I couldn't bring myself to listen to Blackstar for the first few weeks after he died. I finally dug into it again last week and apart from the obvious (it's a commentary on coming to grips with mortality, etc. etc.), what really strikes me about it is how it seems to bookend his earlier life.

Bowie was very self-referential. The cover art of 'Hours...' has him cradling the dead body of '97 Bowie (a concept he later revisited for the "Love Is Lost" video and corresponding photo shoot), on Lodger we've got two songs with the same chord progression but radically different arrangements ("Fantastic Voyage" and "Boys Keep Swinging") and another song that inverts the chorus of "All the Young Dudes" ("Move On"). Then of course there's the Major Tom saga of "Space Oddity"/"Ashes to Ashes"/"Hallo Spaceboy." He took self-reference to a literal level in "Teenage Wildlife" where he actually refers to himself by name in the song ("You'll take me aside and say, 'Well, David, what shall I do? They wait for me in the hallway!' and I'll say, 'Don't ask me, I don't know any hallways."). And so on and so forth.
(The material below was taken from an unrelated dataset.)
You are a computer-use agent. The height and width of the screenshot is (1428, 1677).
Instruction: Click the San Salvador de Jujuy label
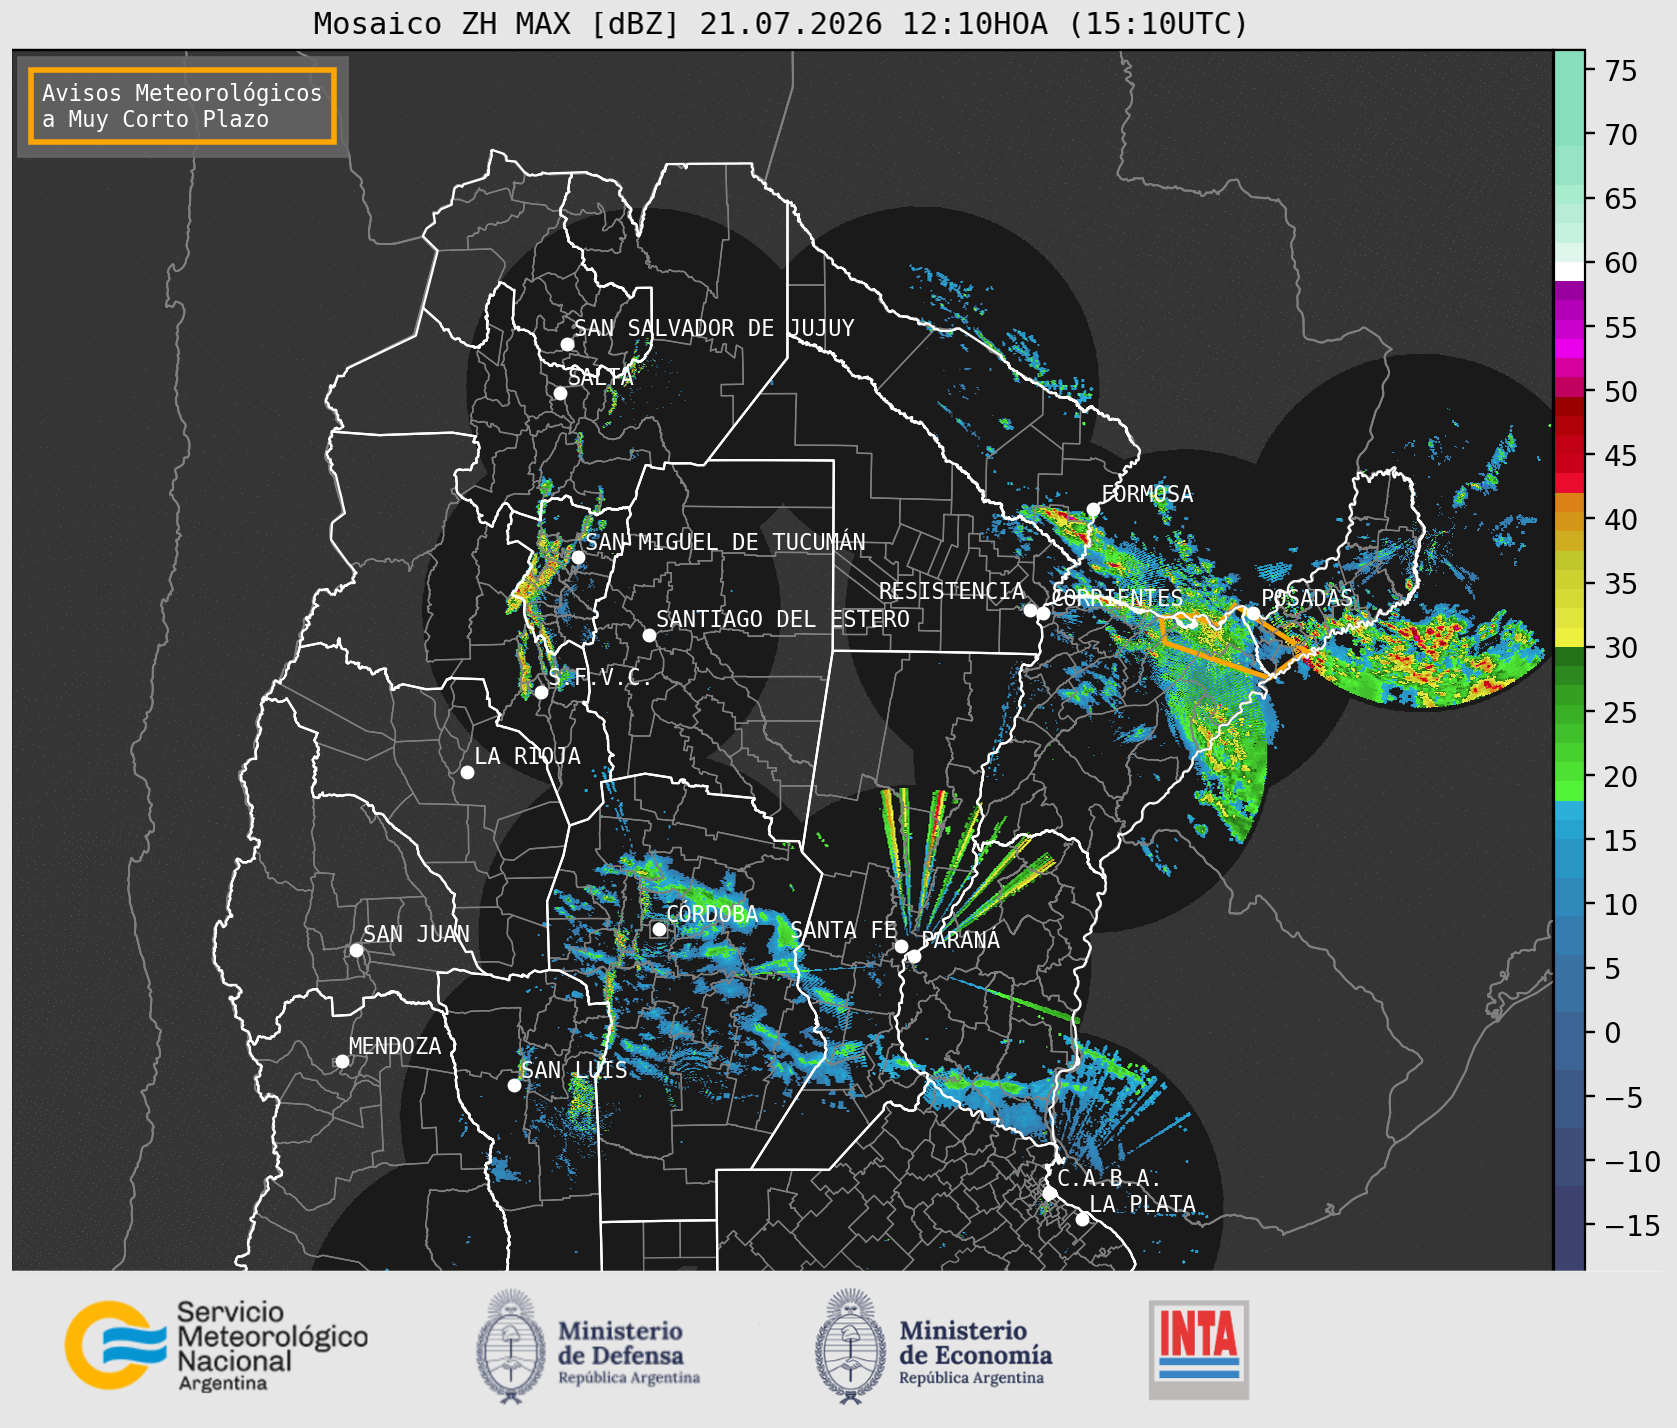[x=714, y=328]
So, it didn't come as much of a surprise to hear echoes of "A New Career in a New Town" in "I Can't Give Everything Away". In fact, it was comforting, and I love hearing him play harmonica again. But what I didn't expect were the reference points to his early life. The album was recorded with a jazz quartet, and so unsurprisingly, it has a very pervasive jazz element. I can't say for sure whether this was intentional or not (being that this is Bowie, it probably was) but it seems like a deliberate (perhaps even a bittersweetly nostalgic) return to his roots. He picked up the saxophone as a kid when he heard Little Richard, but his love for the instrument was really bolstered by his older brother Terry introducing him to jazz, and although he developed a lifelong love of the genre, he didn't bring that influence into his music much until, suddenly, Blackstar.

Additionally, the lyrics to "Girl Loves Me" are a combination of Nadsat (the language of the droogies in A Clockwork Orange, a book that influenced Bowie early on and has been referenced previously in his work) and Polari, the gay slang that Bowie probably would have heard as a young man running in London's gay circles of the mid-to-late 60s.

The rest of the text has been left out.